__Document__:

Bump. Still need one more person in the head-to-head league so we'll have an even number. And there's still plenty room in the roto league for whoever wants to join.


----------



## foe (Oct 10, 2010)

If nobody joins the H2H league by Saturday morning, I'll take myself out.


----------



## Buerhle (Mar 6, 2006)

Phanatic26 said:


> Monday 3/17 works for me. Looking forward to it.
> 
> :boogie


Me 2. 

Day off, plus the place to myself.

And also ready, been reading up.


----------



## foe (Oct 10, 2010)

I left H2H league so it's now even teams at 10. Goodluck to the league.


----------



## anonymid (Oct 16, 2005)

Ok, I've tentatively closed the head-to-head league at 10 teams, then. However, I'll still let people in two at a time before Monday if anyone new shows interest.

__Supplied data__:
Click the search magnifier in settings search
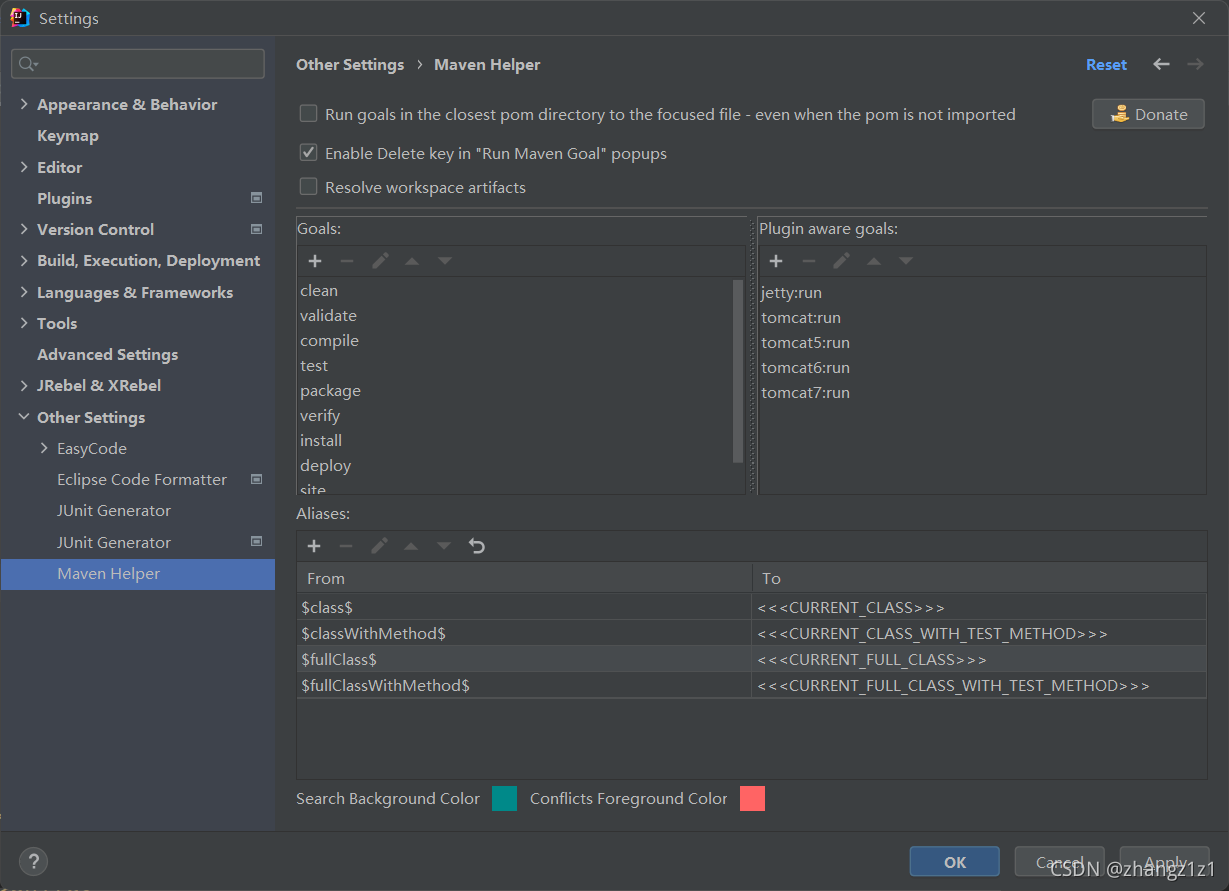The image size is (1229, 891). point(27,64)
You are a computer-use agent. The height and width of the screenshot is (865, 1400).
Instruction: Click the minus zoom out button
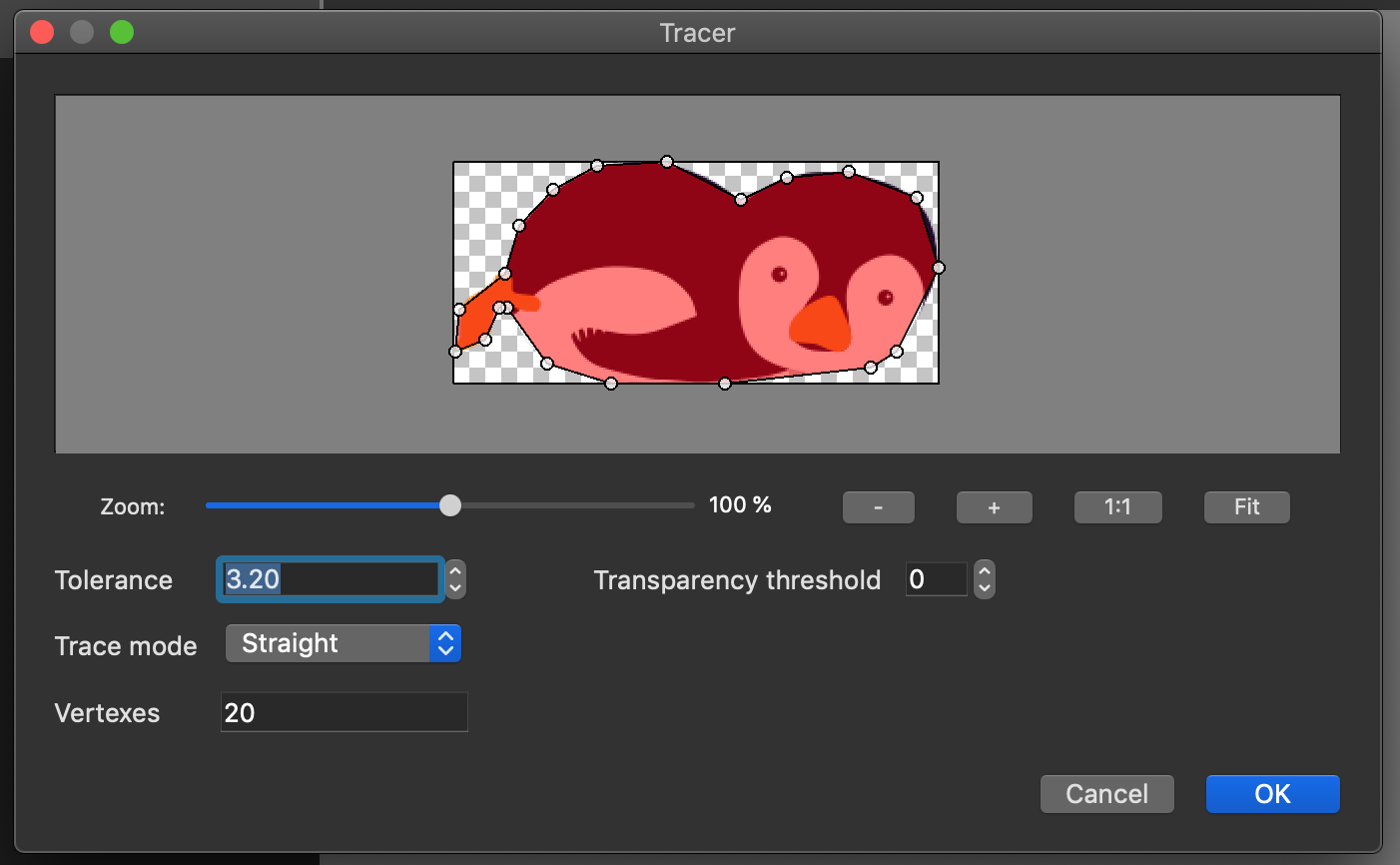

__Problem set__:
• a. Can you rewrite the paragraph in the forum thread that begins "Bump. Still need one more person" more briefly while keeping its main facts?
• b. Could you return, word for word, the part of the forum thread starting with "Bump. Still need" and going on through "take myself out."?

__The results__:
• a. The head-to-head league needs one more member to have an even number, and the roto league still has plenty of room for anyone who wants to join.

• b.
Bump. Still need one more person in the head-to-head league so we'll have an even number. And there's still plenty room in the roto league for whoever wants to join.


----------



## foe (Oct 10, 2010)

If nobody joins the H2H league by Saturday morning, I'll take myself out.